Your assignment ▸
Reproduce exactly the lines below from the one containing "Where should I click to: Click the red" through the one containing "You are a computer-use agent. Image", including both, and nothing else.

(The data)

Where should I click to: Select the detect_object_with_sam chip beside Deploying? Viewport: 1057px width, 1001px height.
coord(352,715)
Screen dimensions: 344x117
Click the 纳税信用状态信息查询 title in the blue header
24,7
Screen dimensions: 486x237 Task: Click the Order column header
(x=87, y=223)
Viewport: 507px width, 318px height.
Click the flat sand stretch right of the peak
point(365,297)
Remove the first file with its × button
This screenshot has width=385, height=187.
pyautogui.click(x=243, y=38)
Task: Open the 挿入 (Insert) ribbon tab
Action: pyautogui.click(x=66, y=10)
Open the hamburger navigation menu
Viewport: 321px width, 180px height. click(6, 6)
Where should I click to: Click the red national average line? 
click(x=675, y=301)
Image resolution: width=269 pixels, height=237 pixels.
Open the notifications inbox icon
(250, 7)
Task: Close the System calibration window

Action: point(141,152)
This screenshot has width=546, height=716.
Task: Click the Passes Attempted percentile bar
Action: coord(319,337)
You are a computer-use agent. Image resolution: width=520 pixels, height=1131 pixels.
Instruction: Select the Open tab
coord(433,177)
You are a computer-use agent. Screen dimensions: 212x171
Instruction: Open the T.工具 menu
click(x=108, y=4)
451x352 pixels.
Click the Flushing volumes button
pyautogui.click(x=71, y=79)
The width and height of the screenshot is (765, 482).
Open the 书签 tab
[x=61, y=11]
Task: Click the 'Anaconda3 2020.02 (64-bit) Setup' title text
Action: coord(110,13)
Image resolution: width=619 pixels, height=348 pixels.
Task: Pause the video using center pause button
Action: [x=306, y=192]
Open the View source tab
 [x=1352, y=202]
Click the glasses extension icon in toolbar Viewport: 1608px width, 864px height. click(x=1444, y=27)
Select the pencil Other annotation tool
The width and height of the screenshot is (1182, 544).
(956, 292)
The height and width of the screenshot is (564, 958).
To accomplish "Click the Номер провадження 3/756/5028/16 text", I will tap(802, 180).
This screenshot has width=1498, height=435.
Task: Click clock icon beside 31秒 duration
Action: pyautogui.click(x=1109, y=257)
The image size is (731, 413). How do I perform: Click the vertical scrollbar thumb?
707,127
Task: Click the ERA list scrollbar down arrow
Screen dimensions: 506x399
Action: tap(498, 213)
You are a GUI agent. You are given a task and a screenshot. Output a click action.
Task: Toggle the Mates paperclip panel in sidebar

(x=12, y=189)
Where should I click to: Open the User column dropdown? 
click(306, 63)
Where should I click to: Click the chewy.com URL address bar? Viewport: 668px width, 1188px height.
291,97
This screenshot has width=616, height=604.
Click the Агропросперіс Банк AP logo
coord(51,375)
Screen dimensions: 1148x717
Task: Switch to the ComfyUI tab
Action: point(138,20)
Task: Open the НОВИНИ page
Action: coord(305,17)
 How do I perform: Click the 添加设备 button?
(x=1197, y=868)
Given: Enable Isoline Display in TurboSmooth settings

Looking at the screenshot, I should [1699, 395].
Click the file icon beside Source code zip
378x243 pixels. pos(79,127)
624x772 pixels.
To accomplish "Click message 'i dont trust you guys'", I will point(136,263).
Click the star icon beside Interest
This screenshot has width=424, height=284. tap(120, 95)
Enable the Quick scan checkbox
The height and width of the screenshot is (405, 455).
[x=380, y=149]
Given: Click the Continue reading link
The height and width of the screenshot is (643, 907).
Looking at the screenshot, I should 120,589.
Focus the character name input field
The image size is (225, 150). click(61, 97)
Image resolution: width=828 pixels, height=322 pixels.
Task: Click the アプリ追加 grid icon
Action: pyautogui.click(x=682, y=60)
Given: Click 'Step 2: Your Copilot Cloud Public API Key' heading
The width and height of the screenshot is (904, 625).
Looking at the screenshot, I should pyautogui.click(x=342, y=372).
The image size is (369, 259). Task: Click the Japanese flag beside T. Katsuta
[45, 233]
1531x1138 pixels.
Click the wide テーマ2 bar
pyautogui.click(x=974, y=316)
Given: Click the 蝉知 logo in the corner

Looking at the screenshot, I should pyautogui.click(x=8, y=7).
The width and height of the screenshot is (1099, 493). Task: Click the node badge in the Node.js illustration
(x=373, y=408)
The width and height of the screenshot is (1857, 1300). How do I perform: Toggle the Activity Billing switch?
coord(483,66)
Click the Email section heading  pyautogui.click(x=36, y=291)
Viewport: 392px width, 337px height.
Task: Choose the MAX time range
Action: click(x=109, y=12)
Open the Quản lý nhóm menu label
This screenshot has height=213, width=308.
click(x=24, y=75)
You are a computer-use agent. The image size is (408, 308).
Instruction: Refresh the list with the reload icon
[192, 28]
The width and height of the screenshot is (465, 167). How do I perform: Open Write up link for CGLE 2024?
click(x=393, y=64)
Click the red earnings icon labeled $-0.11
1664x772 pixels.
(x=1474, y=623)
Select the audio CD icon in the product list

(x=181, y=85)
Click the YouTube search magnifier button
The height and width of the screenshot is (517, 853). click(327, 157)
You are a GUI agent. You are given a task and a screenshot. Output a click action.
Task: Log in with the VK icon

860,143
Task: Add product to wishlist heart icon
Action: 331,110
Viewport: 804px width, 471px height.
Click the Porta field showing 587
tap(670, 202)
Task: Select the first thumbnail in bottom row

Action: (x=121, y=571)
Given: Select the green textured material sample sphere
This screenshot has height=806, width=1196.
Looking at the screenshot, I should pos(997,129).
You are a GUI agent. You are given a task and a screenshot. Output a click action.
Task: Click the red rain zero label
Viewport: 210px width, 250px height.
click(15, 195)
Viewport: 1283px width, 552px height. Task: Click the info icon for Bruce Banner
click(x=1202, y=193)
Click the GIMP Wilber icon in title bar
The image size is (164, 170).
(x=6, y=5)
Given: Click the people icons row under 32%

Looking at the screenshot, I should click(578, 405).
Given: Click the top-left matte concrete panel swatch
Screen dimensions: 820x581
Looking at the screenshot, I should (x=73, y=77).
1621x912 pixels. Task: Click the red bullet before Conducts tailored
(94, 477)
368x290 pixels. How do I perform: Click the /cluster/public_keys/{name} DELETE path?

(End The data)

Solution to this exercise ▸
Where should I click to: Click the red national average line? 
click(x=675, y=301)
Image resolution: width=269 pixels, height=237 pixels.
Open the notifications inbox icon
(250, 7)
Task: Close the System calibration window

Action: point(141,152)
This screenshot has width=546, height=716.
Task: Click the Passes Attempted percentile bar
Action: coord(319,337)
You are a computer-use agent. Image resolution: width=520 pixels, height=1131 pixels.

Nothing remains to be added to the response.